→ **Problems and tasks**:
1. According to the forum thread, what product was the poster asking the employee named Mark about?
2. Revise the forum thread from "Is there more" through "in the ground.", changing "Raymarine" to "Garmin".
3. Continue the forum thread about the Bass Pro Shops marine department from its last line.

→ **Document text**:
Appreciate the apology but sorry dude the damage has been done.


----------



## dukefinger (Sep 17, 2008)

Is there more than one Mark that works in the marine dept? I was in there last week and was talking to someone named Mark about a Raymarine DS500X fishfinder and the guy didn't know his ass from a hole in the ground.

On a seperate note, you say that you have only been a BPS employeefor a month. You then go to website and apologize for your cowrokers lack of knowledge. Have you even met the guys in the fishing and marine department that have been there more than 2 years? Have you talked the guys that have fished here all there lives and built boats and have probably forgot more about fishing and electronics than you will ever know? A new guy to the area, only been working a month at the store, and he is an immediate expert on fishing, the marine department, and is the Savior of his Bass Pro Shops. You have got to be F*ing kidding me!

→ **Extracted records**:
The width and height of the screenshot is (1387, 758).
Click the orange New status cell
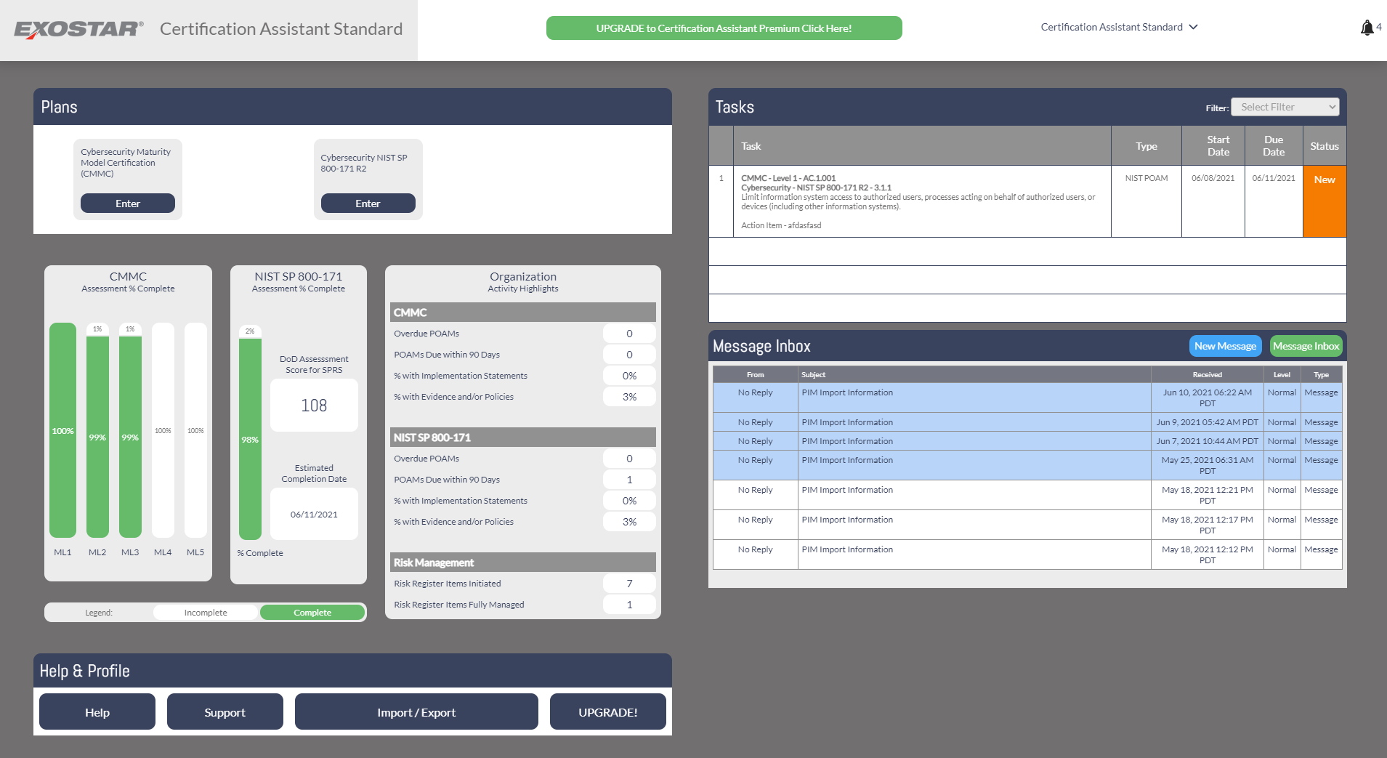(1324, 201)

* * *

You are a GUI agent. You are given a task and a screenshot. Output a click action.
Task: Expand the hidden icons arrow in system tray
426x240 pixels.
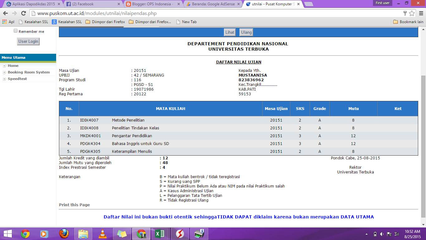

→ **In response**:
1. A Raymarine DS500X fishfinder.

2.
Is there more than one Mark that works in the marine dept? I was in there last week and was talking to someone named Mark about a Garmin DS500X fishfinder and the guy didn't know his ass from a hole in the ground.

3.
----------



## Fish4Food (Jun 17, 2004)

*LOL @ This Thread*

This board can be so amusing and entertaining....

Sounds like the poor guy got his PeePee slapped at work and now on here... all because he felt led to apologize for someones previous experience at BPS and wanted to offer any assistance he could provide...

opcorn:


----------



## Cdog (Mar 18, 2002)

Fish4Food said:


> This board can be so amusing and entertaining....
> 
> Sounds like the poor guy got his PeePee slapped at work and now on here... all because he felt led to apologize for someones previous experience at BPS and wanted to offer any assistance he could provide...
> 
> opcorn:


LOL, no kidding...opcorn:opcorn::beer:


----------



## drumrun (Dec 5, 2007)

Guys, seems as though he really wants to help, although being new to the Right Coast may be a little behind all of us. Anyone willing to help or willing to learn should be welcomed. Mark welcome, maybe you can help the staff at BPS with their challenges we have come across.


----------



## jhmorgan (May 16, 2007)

Yeah but the guy did completely throw his co workers under the bus by stating that there were people in the fishing department who dont know anything. Imagine finding one of your coworkers posting something to that affect about you or your business..

Reap, meet sow


----------



## Fish4Food (Jun 17, 2004)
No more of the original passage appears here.